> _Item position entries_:
· · · ·
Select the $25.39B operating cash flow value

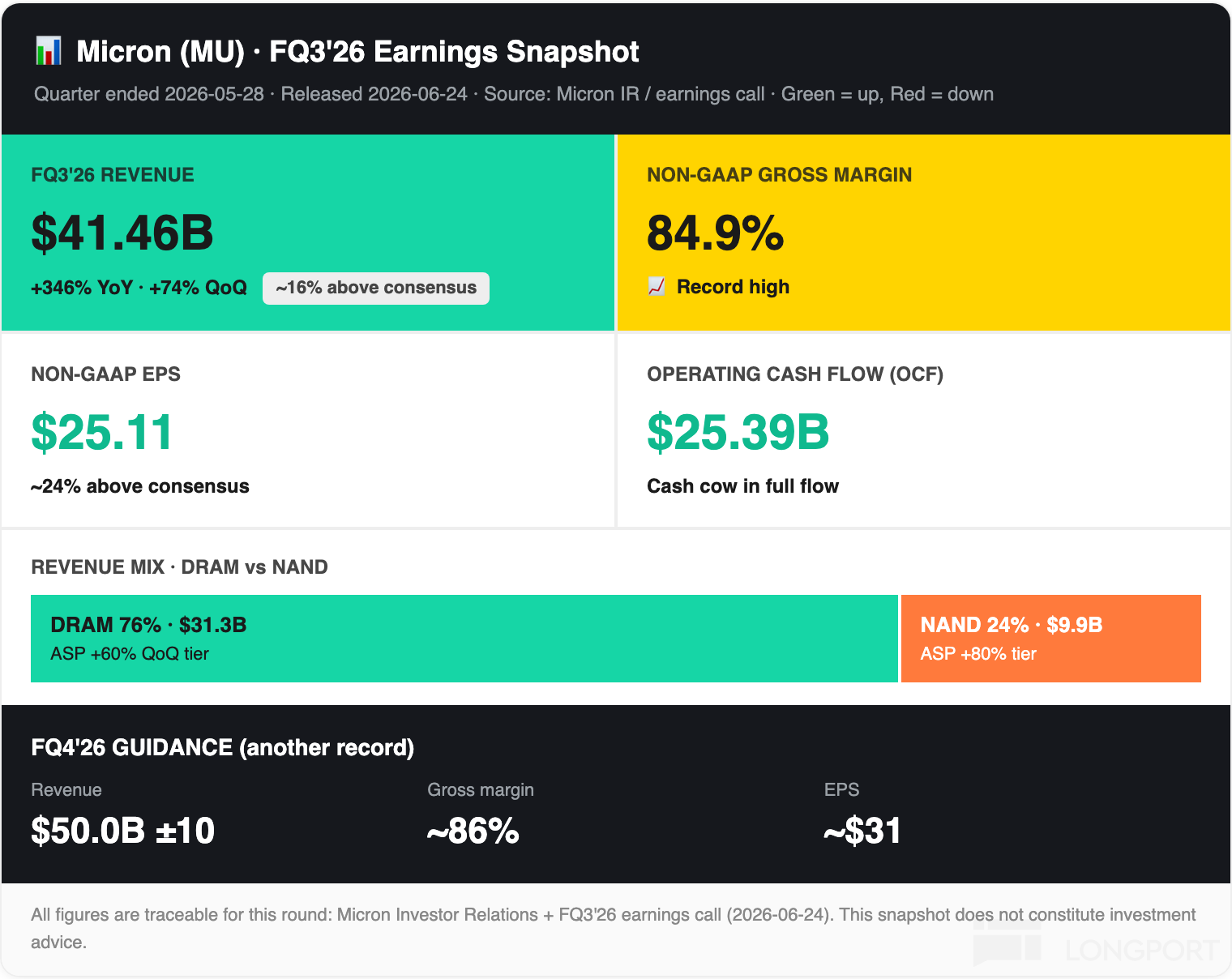(x=738, y=432)
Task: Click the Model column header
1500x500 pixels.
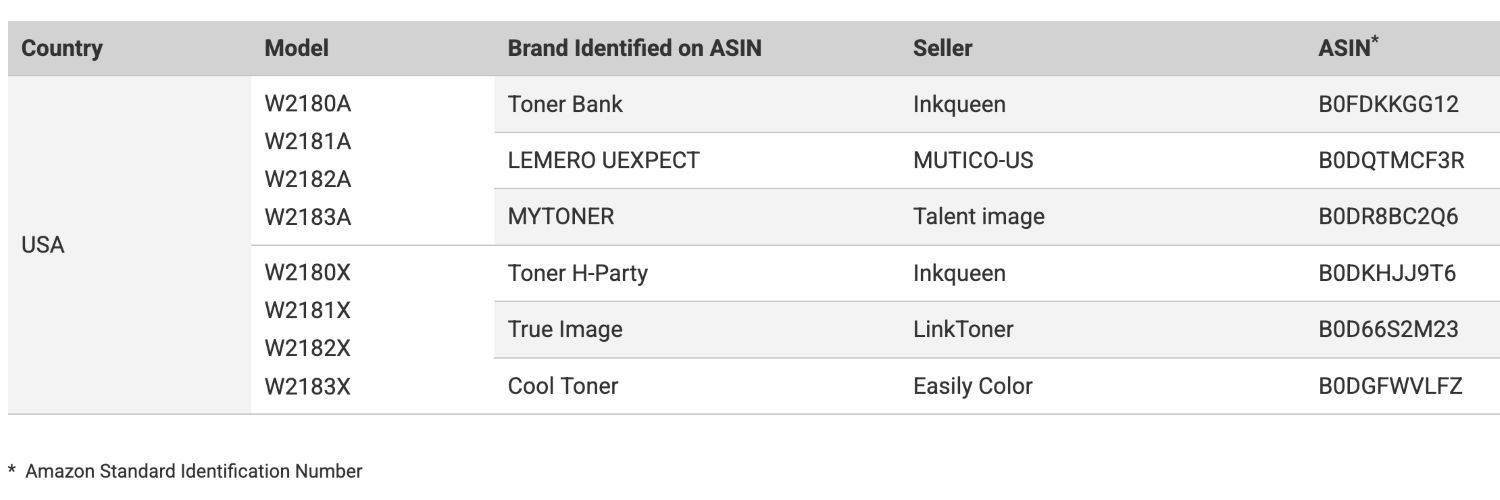Action: [x=296, y=48]
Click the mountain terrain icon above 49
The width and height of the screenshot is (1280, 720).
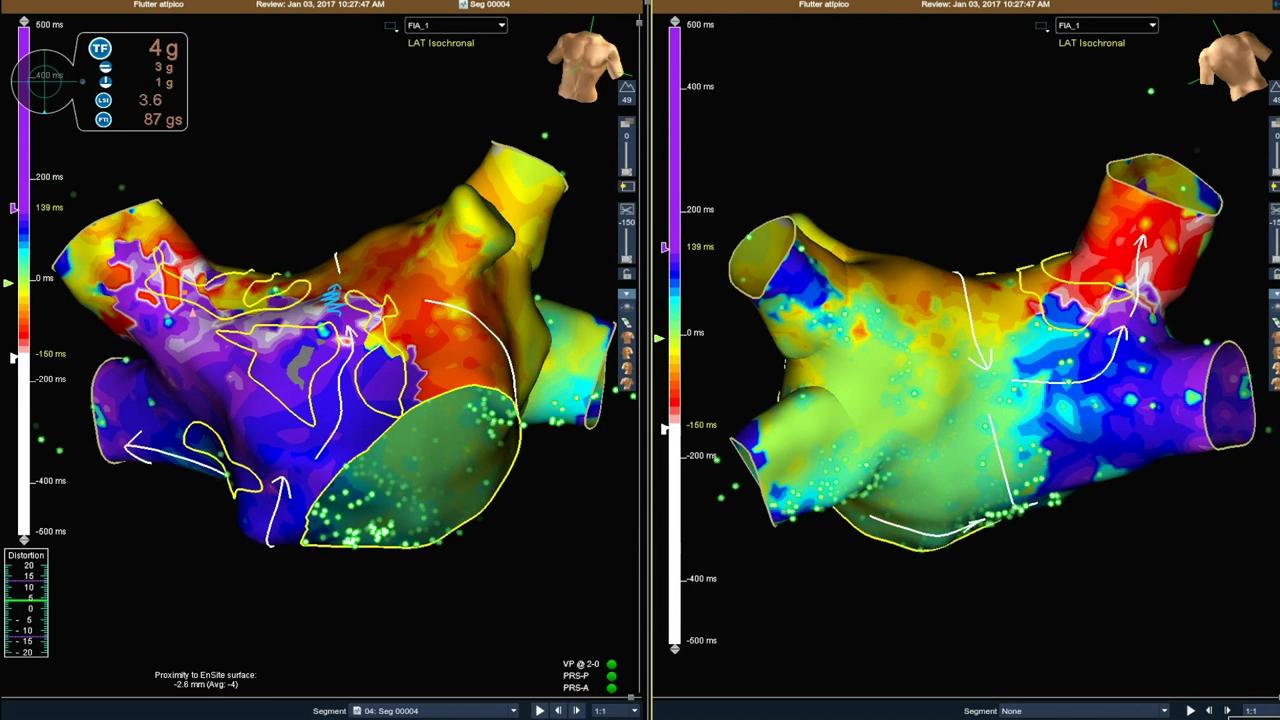(x=627, y=88)
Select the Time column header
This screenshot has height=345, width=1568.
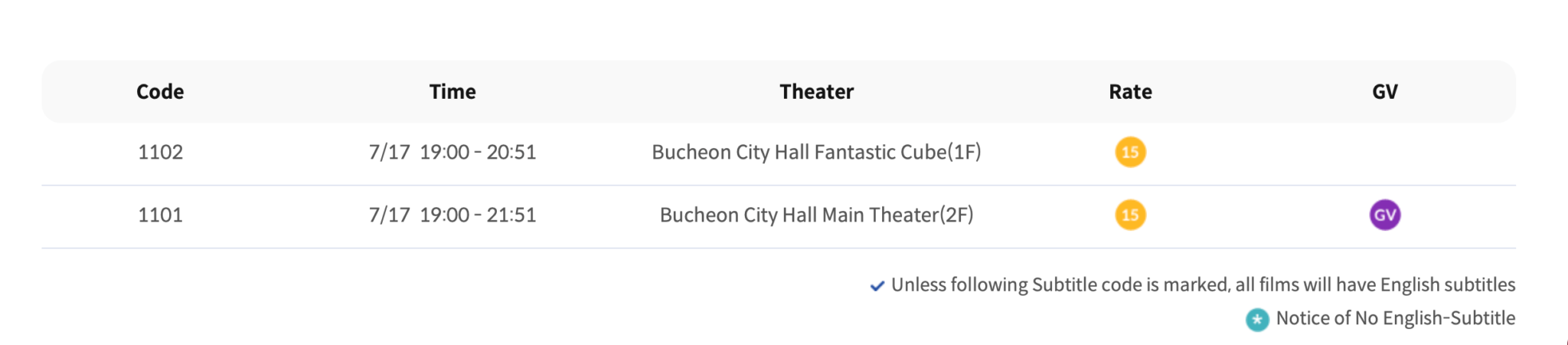pos(452,92)
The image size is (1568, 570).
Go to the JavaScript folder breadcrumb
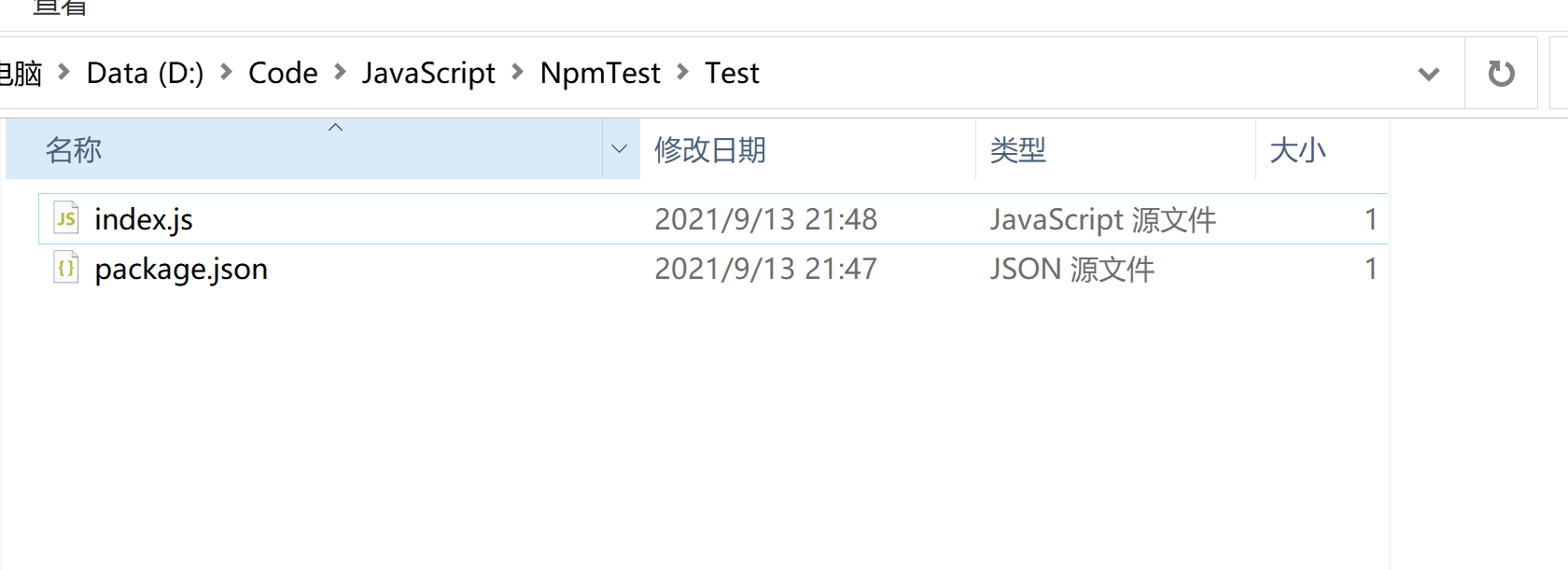point(428,73)
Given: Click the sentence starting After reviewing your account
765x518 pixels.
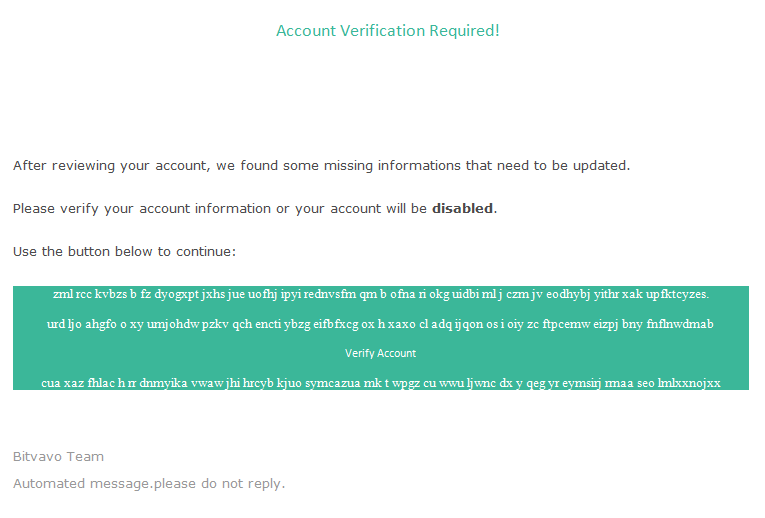Looking at the screenshot, I should [x=322, y=166].
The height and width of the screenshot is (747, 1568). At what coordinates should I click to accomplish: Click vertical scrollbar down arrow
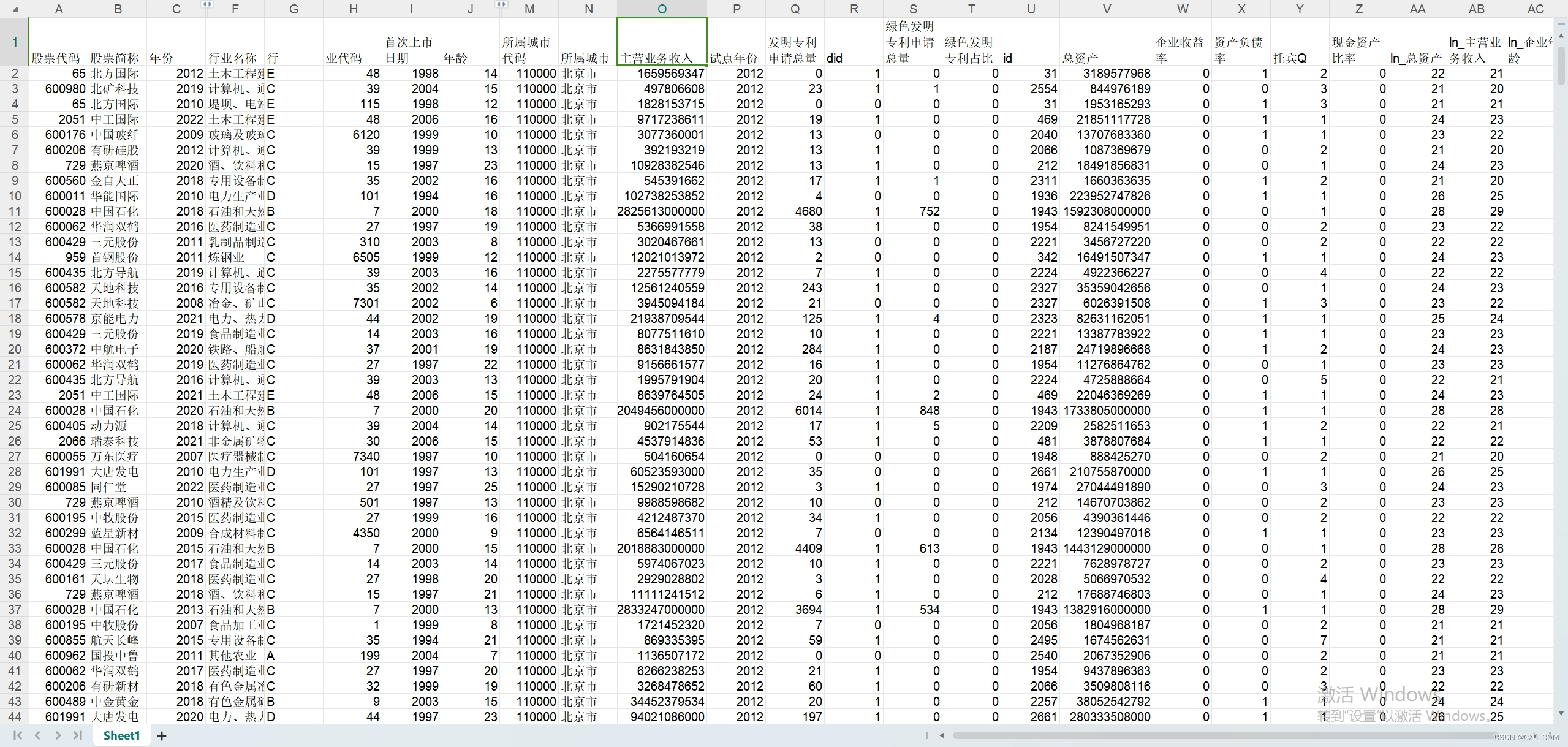[x=1561, y=713]
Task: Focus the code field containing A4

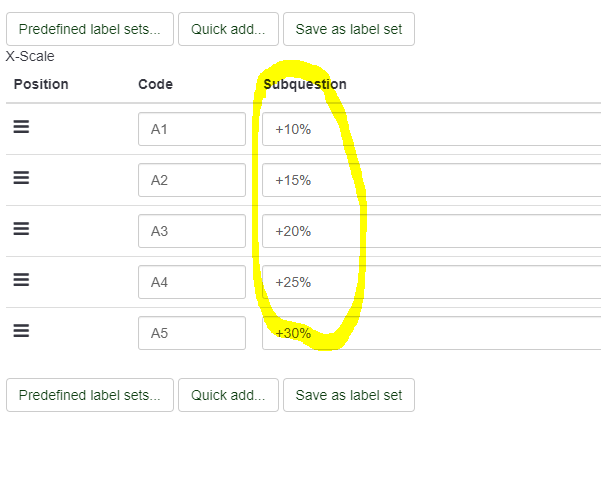Action: pos(192,282)
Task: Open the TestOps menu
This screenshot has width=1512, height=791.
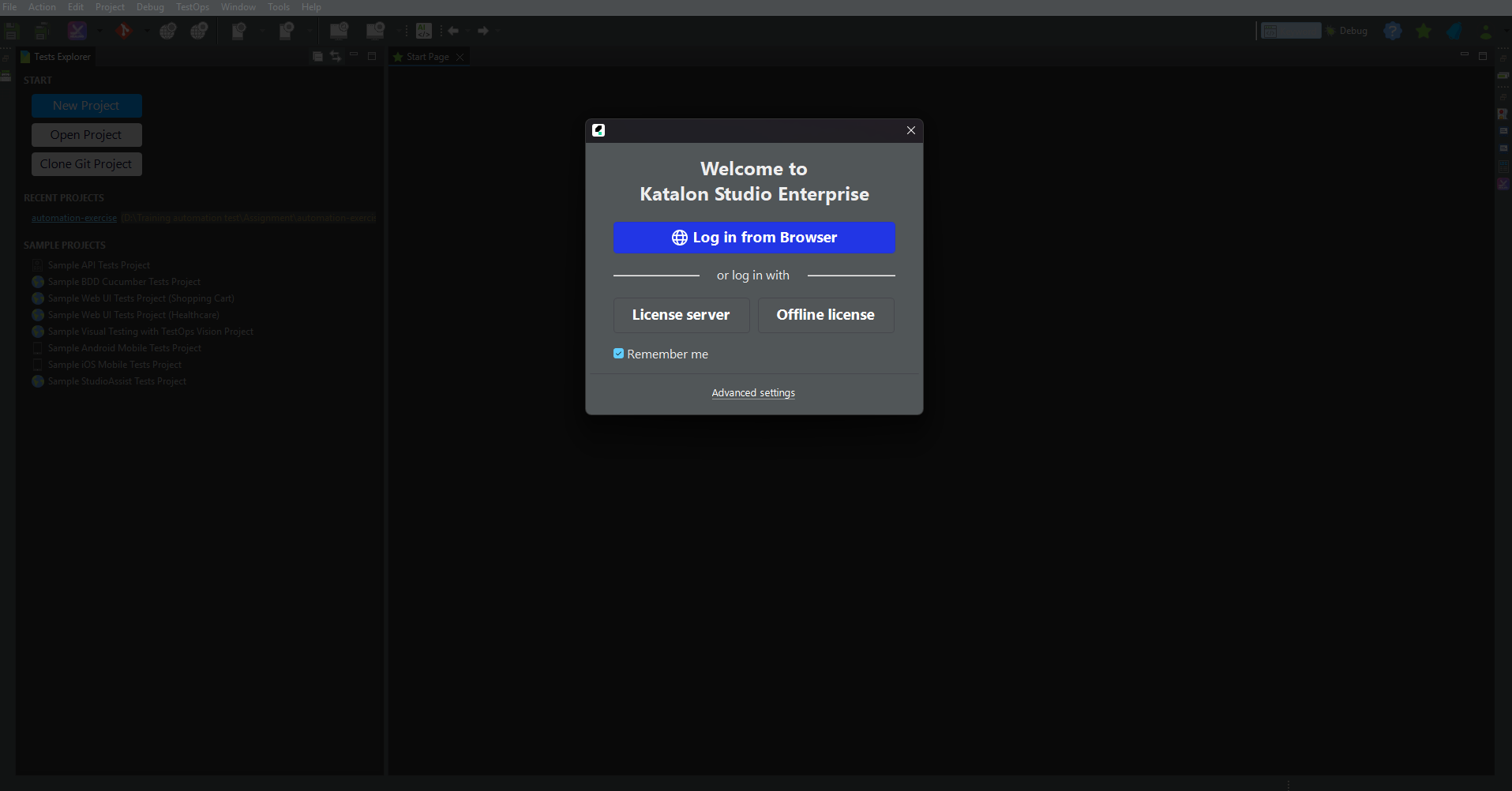Action: [193, 7]
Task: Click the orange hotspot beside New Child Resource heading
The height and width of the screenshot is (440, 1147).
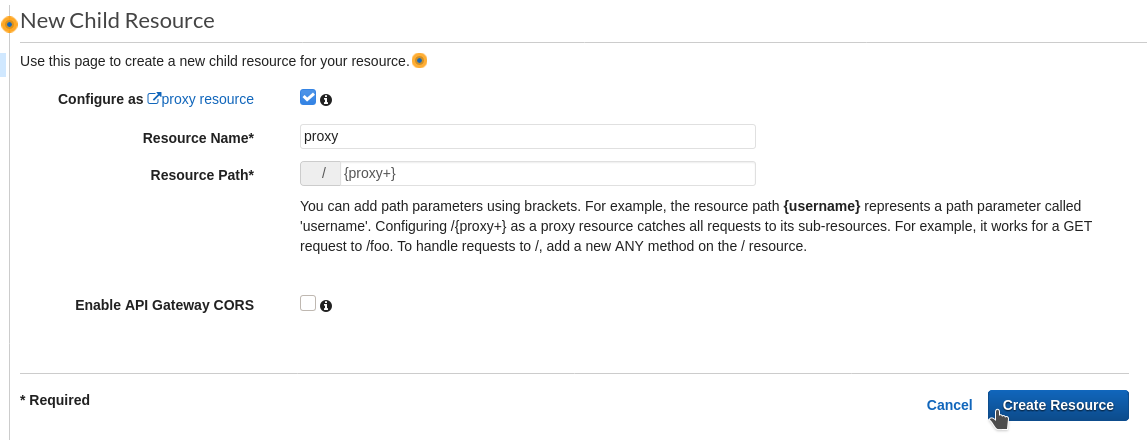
· · · ·
> _TO DO_: Pick out every line of the listing above that contains the word "height", and copy each one.

> _IN RESPONSE_:
The width and height of the screenshot is (1280, 720).
This screenshot has height=345, width=1568.
The height and width of the screenshot is (747, 1568). At what coordinates should I click to accomplish: Click vertical scrollbar down arrow
This screenshot has width=1512, height=791.
The height and width of the screenshot is (440, 1147).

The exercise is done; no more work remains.